Książę Harry i Meghan Markle jakiś czas temu postanowili spakować manatki i wyprowadzić się do Stanów Zjednoczonych. Para zrezygnowała z królewskich obowiązków, ale wciąż aktywnie działa charytatywnie - a przynajmniej stwarza takie pozory. Jednym z elementów ich pracy charytatywnej jest wizyta w Wielkiej Brytanii. Meghan zaprezentowała się już w ognistej czerwieni na konferencji One Young World Summit. Małżonka księcia Harry'ego na tę okazję postawiła na jedwabny zestaw marki AnotherTomorrow. Nie tylko stylizacja zrobiła wielki szał, ale i sama Meghan, którą na scenie powitały wiwaty.

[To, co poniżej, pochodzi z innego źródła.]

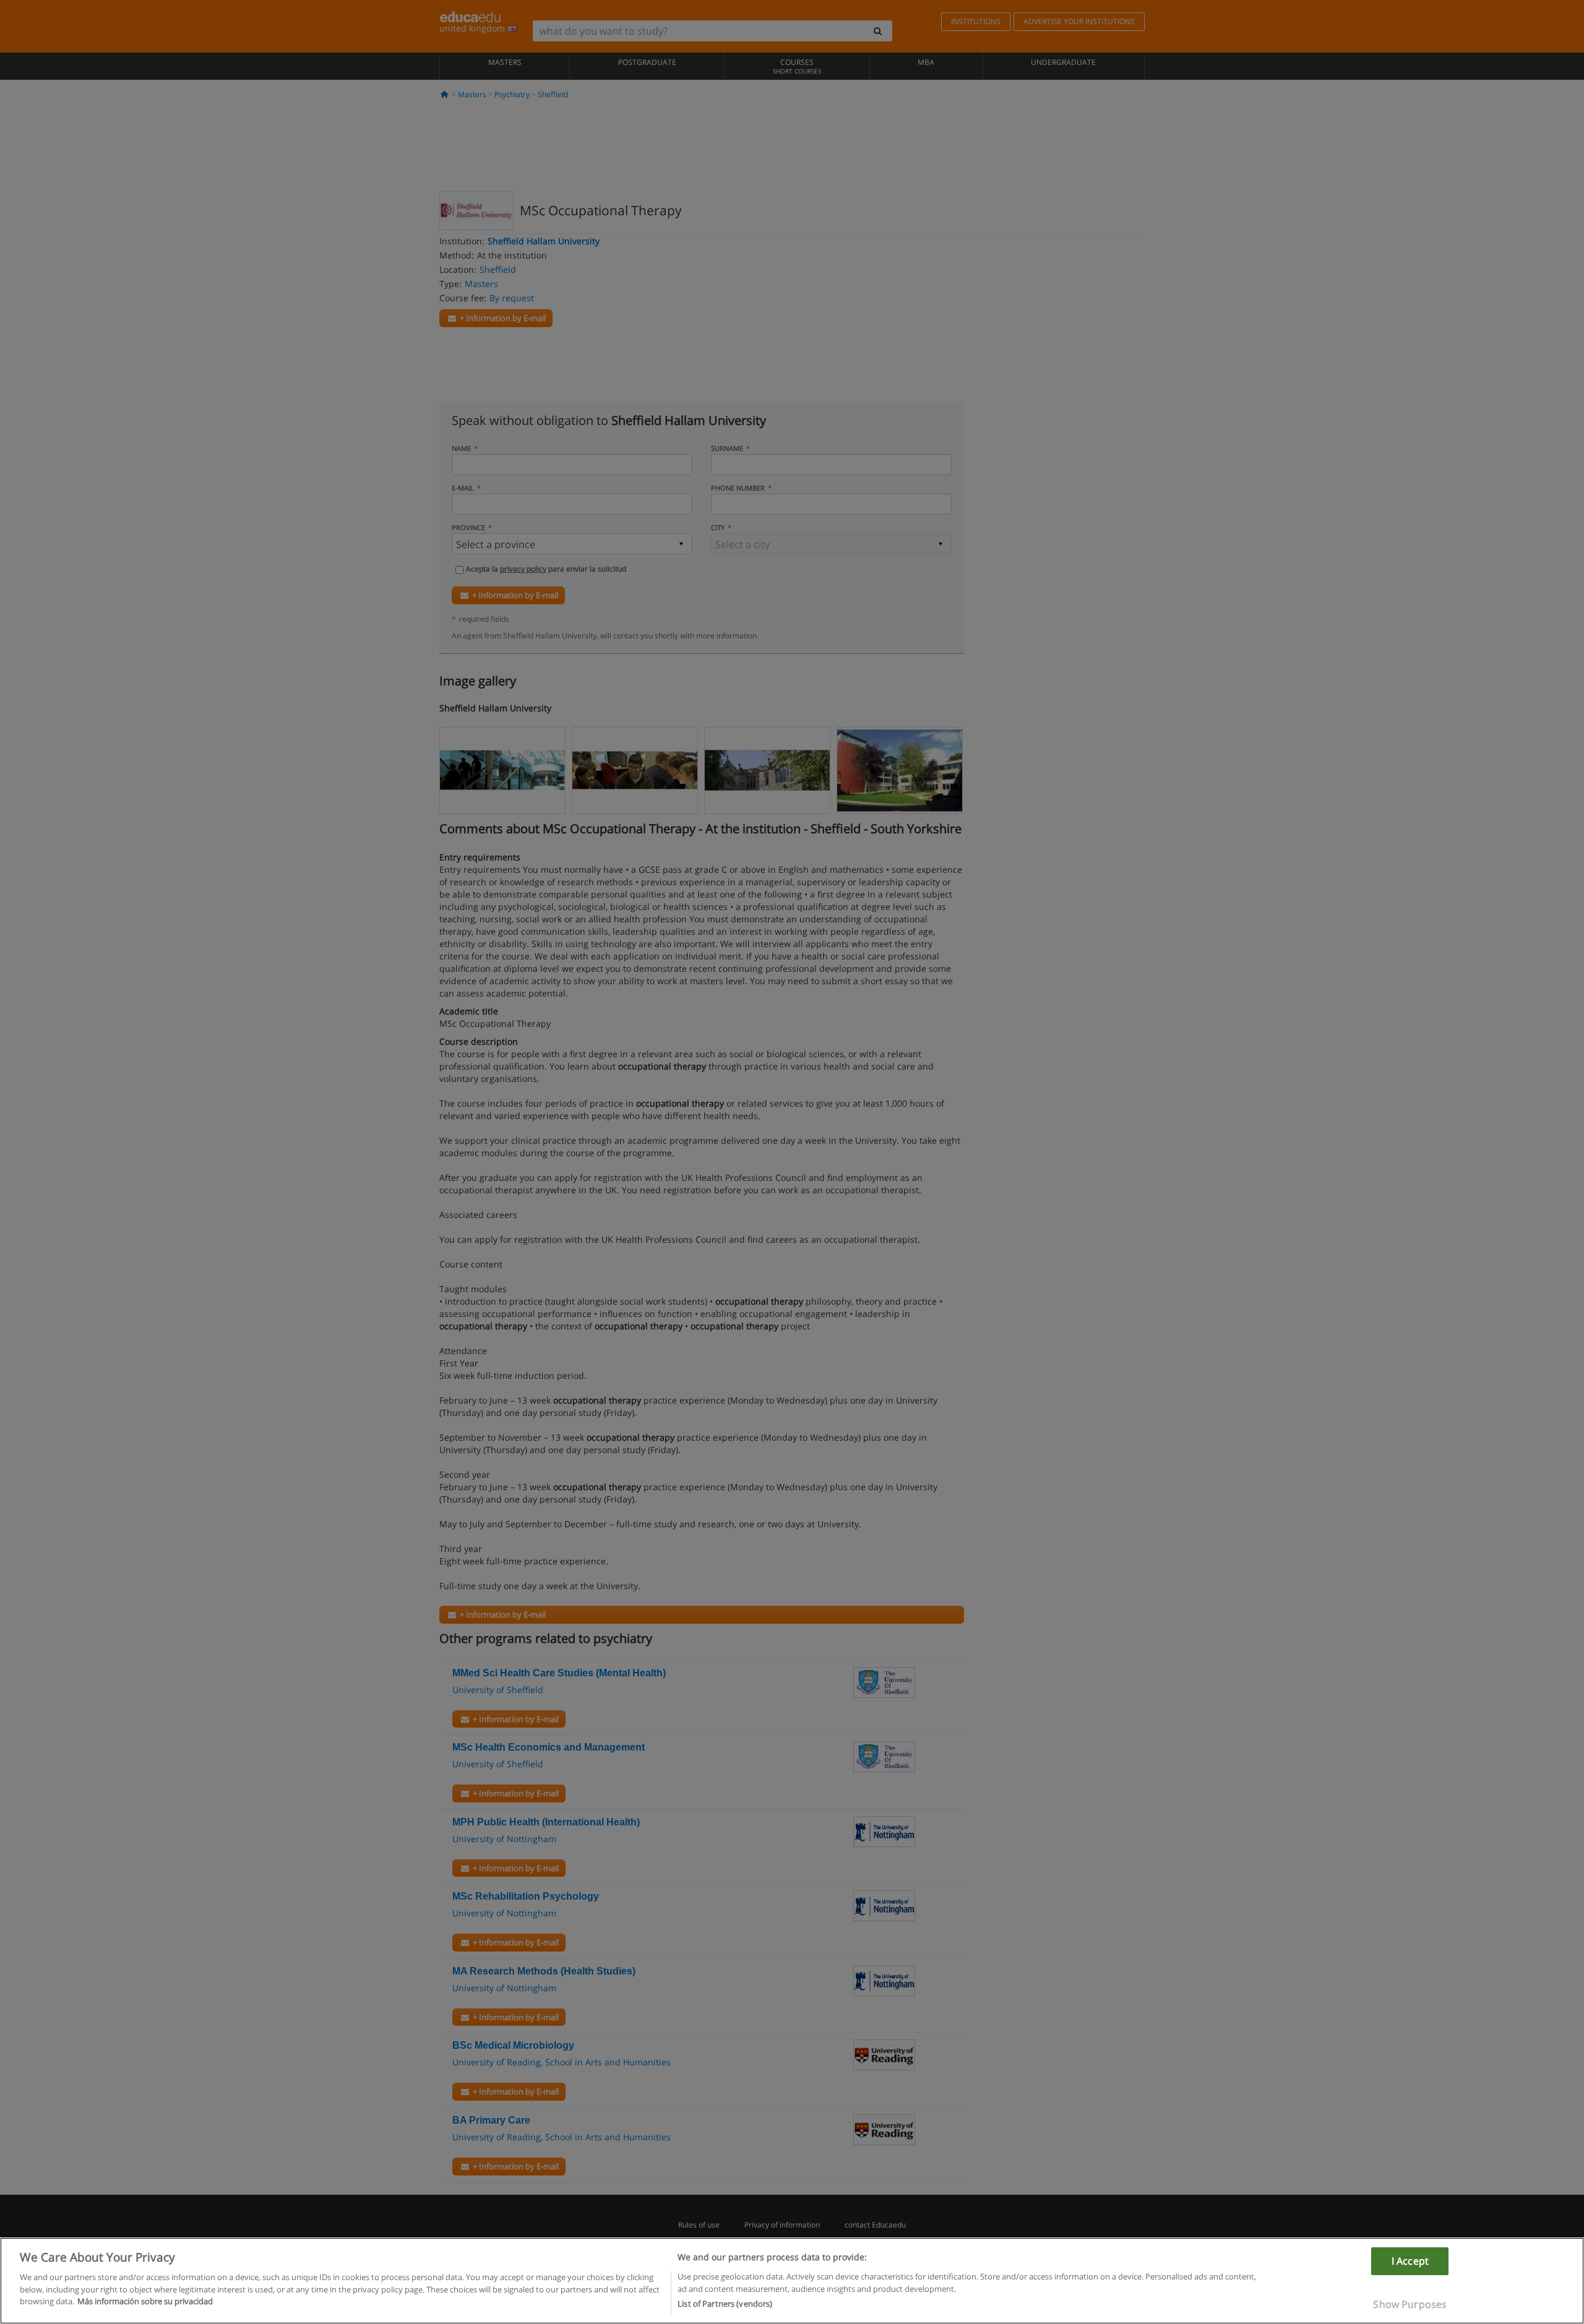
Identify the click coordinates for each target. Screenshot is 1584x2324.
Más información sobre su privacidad (145, 2301)
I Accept (1410, 2261)
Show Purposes (1410, 2304)
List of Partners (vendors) (725, 2303)
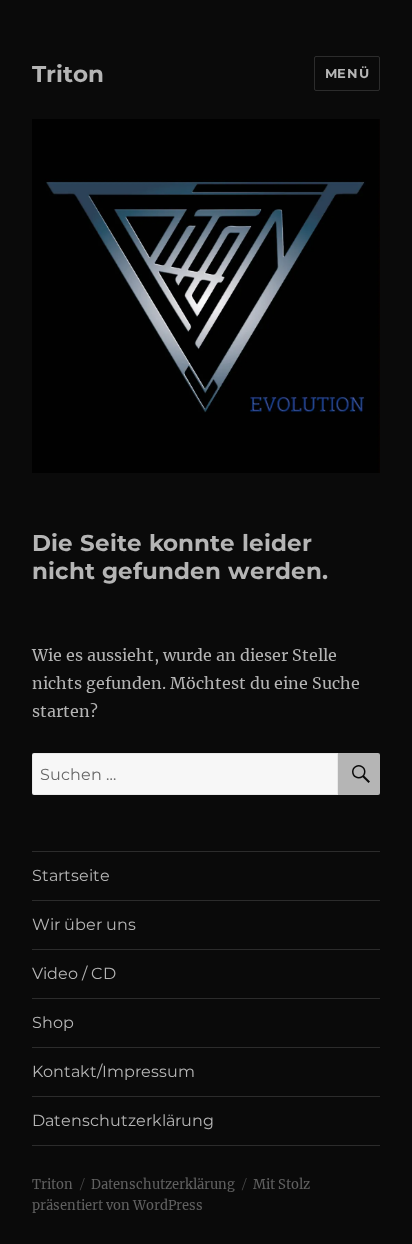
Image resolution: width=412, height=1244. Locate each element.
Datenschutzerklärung (123, 1120)
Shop (53, 1022)
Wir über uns (84, 924)
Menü (347, 73)
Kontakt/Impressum (113, 1071)
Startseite (71, 875)
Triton (68, 74)
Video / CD (74, 973)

Markle ostatni raz w Wielkiej Brytanii publicznie przemawiała w 2020 roku, na jej głos sympatycy żony księcia Harry'ego musieli więc trochę poczekać. Trzeba przyznać, że pojawienie się Meghan na Wyspach mogło być pewną oznaką odwagi. Zaledwie kilka dni wcześniej opowiadała bowiem w magazynie "The Cut", że jej istnienie i Harry'ego "zaburzało dynamikę hierarchii". Wówczas przekonywała też, że jest gotowa na wybaczenia rodzinie męża, jednakże wymaga ono "dużo wysiłku".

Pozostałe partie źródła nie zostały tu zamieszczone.